A: No. It suffices to check that the analytic structure sheaf is acyclic for each intersection in the standard cover of projective space by affines. Note that each intersection is isomorphic to a product of copies of C and copies of C^*; moreover, by the Kunneth formula, you can write H^m(X x Y, O) as the direct sum of H^p(X, O) * H^q(Y, O) over all p+q = m. Thus all you need to show is that H^1(C, O) = H^1(C^*, O) = 0. The former is trivial because C is contractible, so all sheaves are acyclic. So in fact you only need the Dolbeaut theorem on C^*! (You might be able to prove this case "with bare hands", but the only way I was able to do it was to actually trace through the proof of the Dolbeaut theorem using the de Rham theorem and the d-bar Poincare lemma. See Chapter 0 of Griffiths and Harris, Principles of Algebraic Geometry.)

Q: In the last GAGA problem on PS 10, do I need any analytic input?
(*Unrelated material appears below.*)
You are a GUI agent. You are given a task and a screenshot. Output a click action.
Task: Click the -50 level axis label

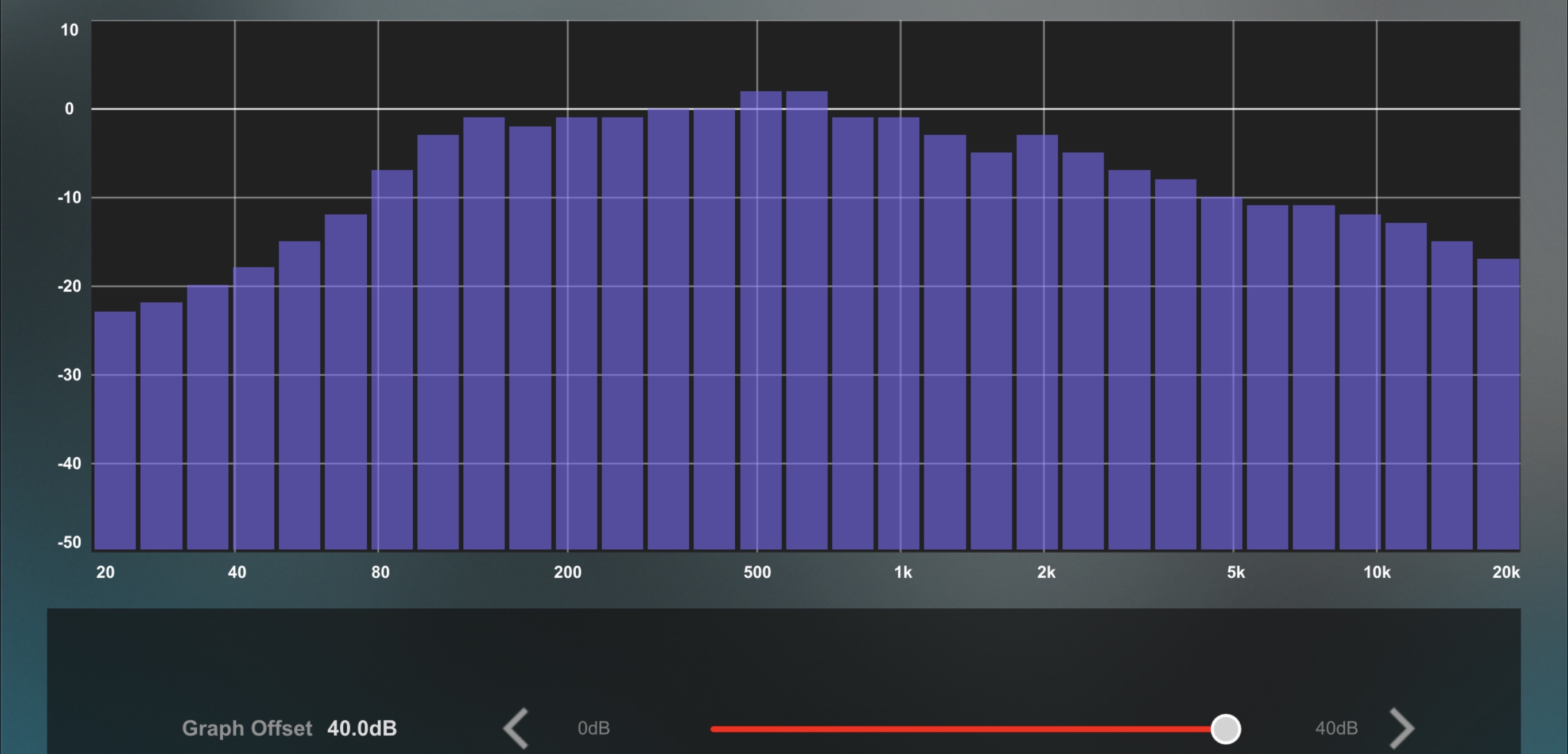click(x=69, y=542)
A: It appears there is no way around assuming that H^1 of any coherent analytic sheaf on P^n is finite dimensional. This is a special case of a theorem of Cartan, proved with a little functional analysis as follows: exhibit two finite good covers of P^n (i.e., with contractible intersections) with the property that each element of one cover is an interior subspace of some element of the other cover (that if, given U in one cover, its closure is contained in some V in the other cover). Then the Cech cohomology of either computes H^1, so the comparison map between the two is an isomorphism. On the other hand, that interior setup forces the map to actually be a completely continuous map of topological vector spaces (because the restriction map from analytic functions on any open V to an open whose closure is contained in V is completely continuous), and an isomorphism can only be completely continuous if it is between two finite dimensional spaces.